Signor Presidente, riterremmo molto significativa una Sua presa di posizione ufficiale riguardo al problema esposto, magari in occasione di una delle manifestazioni previste nelle prossime settimane, in vista del 31 Maggio, Giornata Mondiale senza Tabacco, indetta dall’OMS.
Le saremmo inoltre grati se questa nostra comunicazione potesse essere portata alle sedi provinciali degli Ordini.
Con tutta la nostra stima ed i più cordiali saluti.

Dott.Giacomo Mangiaracina
SITAB, Società Italiana di Tabaccologia – Roma

Prof. Silvio Garattini
Istituto Mario Negri- Milano

Dott. Maurizio Laezza
Consulta Italiana sul Tabagismo – Bologna

Prof.

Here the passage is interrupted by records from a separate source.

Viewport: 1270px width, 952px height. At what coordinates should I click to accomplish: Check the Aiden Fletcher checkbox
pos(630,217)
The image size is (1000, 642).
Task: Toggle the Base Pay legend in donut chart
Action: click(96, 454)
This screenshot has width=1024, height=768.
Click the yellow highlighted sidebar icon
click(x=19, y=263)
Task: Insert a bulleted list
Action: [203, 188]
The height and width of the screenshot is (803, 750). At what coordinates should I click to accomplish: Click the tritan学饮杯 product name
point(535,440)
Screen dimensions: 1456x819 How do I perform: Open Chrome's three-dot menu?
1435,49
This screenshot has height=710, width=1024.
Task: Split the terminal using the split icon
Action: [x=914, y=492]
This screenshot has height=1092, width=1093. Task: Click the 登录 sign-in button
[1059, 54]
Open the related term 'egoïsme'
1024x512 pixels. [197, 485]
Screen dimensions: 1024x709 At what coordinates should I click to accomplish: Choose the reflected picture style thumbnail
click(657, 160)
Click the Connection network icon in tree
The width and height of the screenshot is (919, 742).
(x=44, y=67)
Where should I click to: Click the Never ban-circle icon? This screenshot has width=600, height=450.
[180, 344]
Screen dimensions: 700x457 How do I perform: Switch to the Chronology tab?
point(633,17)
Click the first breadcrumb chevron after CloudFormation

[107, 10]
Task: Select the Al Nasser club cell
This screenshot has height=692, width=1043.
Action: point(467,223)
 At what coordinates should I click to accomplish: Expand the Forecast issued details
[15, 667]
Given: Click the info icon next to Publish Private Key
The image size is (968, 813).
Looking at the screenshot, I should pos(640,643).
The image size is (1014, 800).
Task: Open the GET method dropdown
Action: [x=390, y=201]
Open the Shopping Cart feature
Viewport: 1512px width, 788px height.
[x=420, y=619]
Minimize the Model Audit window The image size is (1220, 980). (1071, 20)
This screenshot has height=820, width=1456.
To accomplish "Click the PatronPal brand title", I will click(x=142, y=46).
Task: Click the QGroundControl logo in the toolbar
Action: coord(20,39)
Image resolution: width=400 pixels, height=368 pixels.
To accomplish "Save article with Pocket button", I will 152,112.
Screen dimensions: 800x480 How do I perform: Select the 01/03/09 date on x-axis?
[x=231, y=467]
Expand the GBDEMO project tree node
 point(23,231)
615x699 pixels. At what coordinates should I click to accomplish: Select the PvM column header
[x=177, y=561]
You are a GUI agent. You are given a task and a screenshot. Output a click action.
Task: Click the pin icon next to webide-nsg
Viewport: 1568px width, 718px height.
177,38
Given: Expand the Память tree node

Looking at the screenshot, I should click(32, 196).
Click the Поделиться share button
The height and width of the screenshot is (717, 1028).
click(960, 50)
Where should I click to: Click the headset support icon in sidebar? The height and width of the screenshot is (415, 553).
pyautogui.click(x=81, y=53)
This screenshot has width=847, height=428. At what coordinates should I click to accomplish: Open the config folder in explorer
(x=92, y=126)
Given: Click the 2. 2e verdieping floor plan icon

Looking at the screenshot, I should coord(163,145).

Domenico Enea
Centro Policlinico senza Fumo Policlinico Umberto I° - Roma

Prof. Ssa Maria Caterina Grassi
Servizio Speciale Antridroga - Dipartimento di Fisiologia umana e Farmacologia Università "La Sapienza"- Roma

Prof. Francesco Schittulli
Lega Italiana per la Lotta contro i Tumori

Prof. Mauro Ceccanti
Centro di Riferimento Alcologico Regione Lazio

Prof. Walter Nicoletti
Prof. Ordinario di Medicina Legale e Medicina Sociale Università "La Sapienza" Roma

Dott.ssa Nicoletta De Luca
Servizio Speciale di Fisiopatologia Respiratoria - Policlinico Umberto I° Roma

Prof. Fausto Bardellino
Commissione Fumo della Società Italiana di Chirurgia

Dott. Vincenzo Cilenti
Primario Servizio di Fisiopatologia Respiratoria – Istituto Regina Elena ROMA

Dott.ssa Anna Maria Moretti
Presidente A.I.P.O.

Dott. Mauro Nanni
Presidente O.N.L.U.S. Gea Progetto salute

Dott. Venanzio Gizzi Dott. Francesco Schito
Presidente e Vicepresidente ASSOFARM

Avv. Marco Ramadori
CODACONS

Dott. Ubaldo Taddeo
Direttore sanitario Ospedale di Teano (CE)

Dott.Giorgio Schiano
Segretario naz. AIES ( Ass. Ital. Educatori Sanitari)

Prof. Franco Salvati
Past Presidente FONICAP

Dott.ssa Rosastella Principe
Responsabile per il Tabagismo Azienda S. Camillo –Forlanini ROMA

Dott. Stefano Nardini
Associazione Interdisciplinare per lo studio delle Malattie Respiratorie (A.I.M.A.R.)